Vast anecdotal evidence exists about dealing with hip fractures, but the plural of anecdotes is not data. A more rigorous evaluation might analyze how patients have responded to different kinds of treatment, the number of days they were hospitalized, mortality rates, costs and a host of other questions. Focusing payment on the most effective approaches might reduce costs. Cutting the bill by even a small fraction could yield substantial savings, perhaps freeing up resources for other needs such as prenatal care, drug treatment, basic care for the uninsured or AIDS. Even if no money were saved, care would be improved.
So, too, across the spectrum of medical care. Studies have called into question whether coronary bypass operations, Cesarean sections and other common procedures are overused. Some procedures that are useful in specific situations have become accepted across the board—for example, the use of electronic fetal monitoring in obstetrics.
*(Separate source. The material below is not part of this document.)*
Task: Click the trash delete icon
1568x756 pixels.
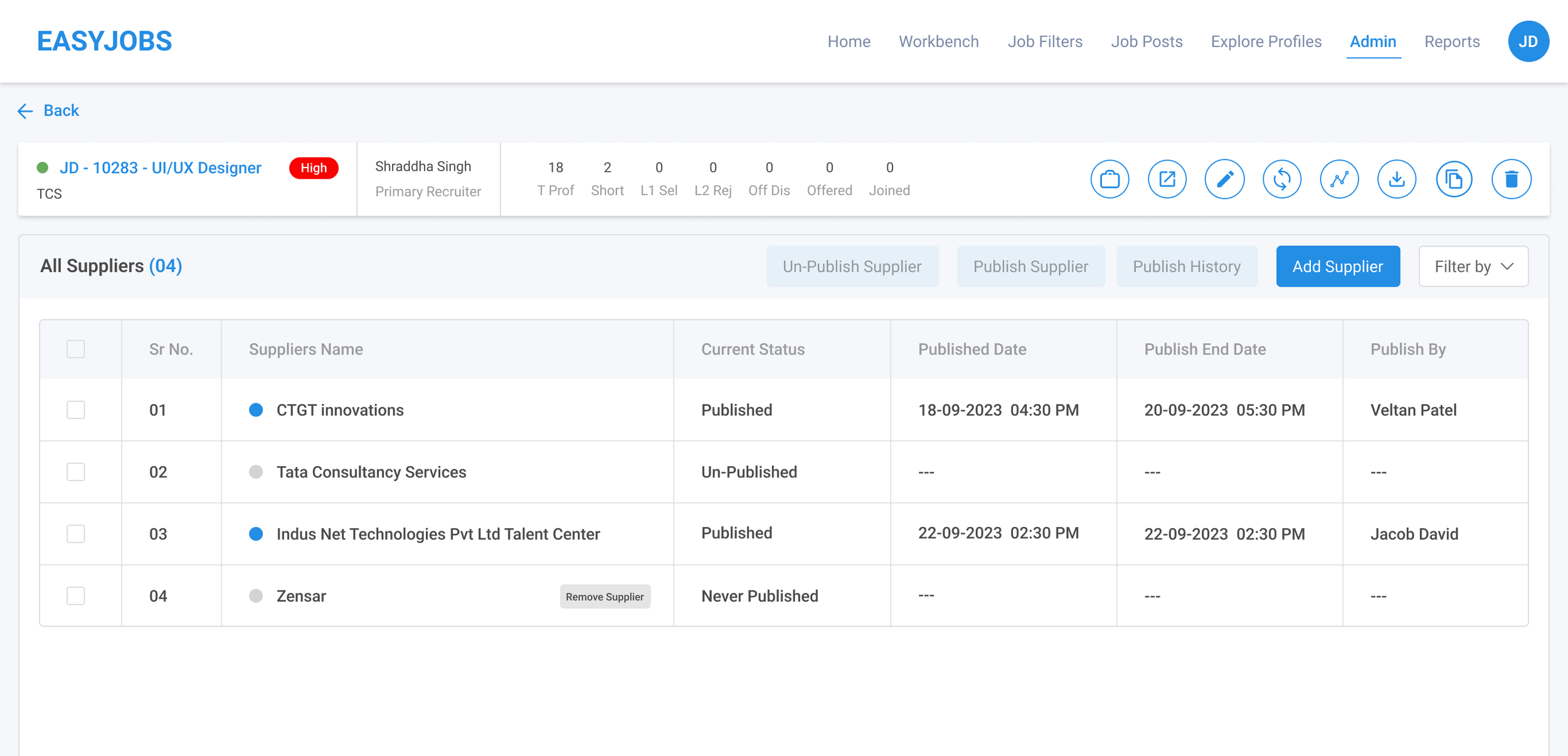Action: click(1511, 179)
Although the value of this technology in normal pregnancies is unproven—and perhaps even negative—clinicians feel pressure to apply it generally. They risk being accused of negligence if they fail to use the devices and something goes wrong.
Too often, care is unnecessary or inappropriate, or appropriate care and preventive services are not provided. Accepted medical practices vary from city to city. Even within a hospital, one physician may be much more likely than another to order a costly test or procedure even though evidence of its effectiveness is lacking. Unnecessary expenditures are rarely the result of deliberate fraud, and professional autonomy is important for physicians. But as the cost and complexity of choice in any clinical circumstance continue to expand, physicians need to know what works.
This presents both a challenge and an opportunity for the medical community and society generally. Our institute
has been studying medical practices for treating hip fractures, breast cancer and heart disorders, and others are looking at chronic pain, bedsores, cataracts, depression, sickle-cell disease, prostate enlargement and other conditions. Yet even with these studies and increased interest among federal officials, the knowledge base is likely to remain meager for years to come. And it will not be easy to translate findings into actual changes in the day-to-day practice of medicine.
Evaluating medical procedures more systematically is one of the best—and most overlooked—ways of improving health care. In recent years, our country's familiar health care system has been swept by a host of changes, from proliferating health maintenance organizations to hospital emergency rooms overwhelmed by uninsured patients. Some valuable changes have improved quality and efficiency while controlling costs. Yet many efforts have focused on either cutting benefits or limiting patient access to the system, raising troubling questions of equity and quality.
Studying the effectiveness of our actions offers a promising alternative for controlling costs while, at the same time, improving care. Medical professionals should participate actively in this process, viewing it as a way to improve their craft rather than as an intrusion on their prerogatives. Medicine is a learned profession, and one of the responsibilities ceded by society to any learned profession is to set and enforce standards. Although the diversity of human beings makes it impossible to create a single rule book for clinical practice, more can be done to separate the accepted from the truly effective.
If we physicians do not take the lead in doing this, then others with less training will do it for us. As health care costs approach $2 billion a day, Americans need to know that everything being done in their hospitals and doctors' offices is truly worthwhile.
October 28, 1990
Samuel O. Thier is president of the Institute of Medicine of the National Academy of Sciences.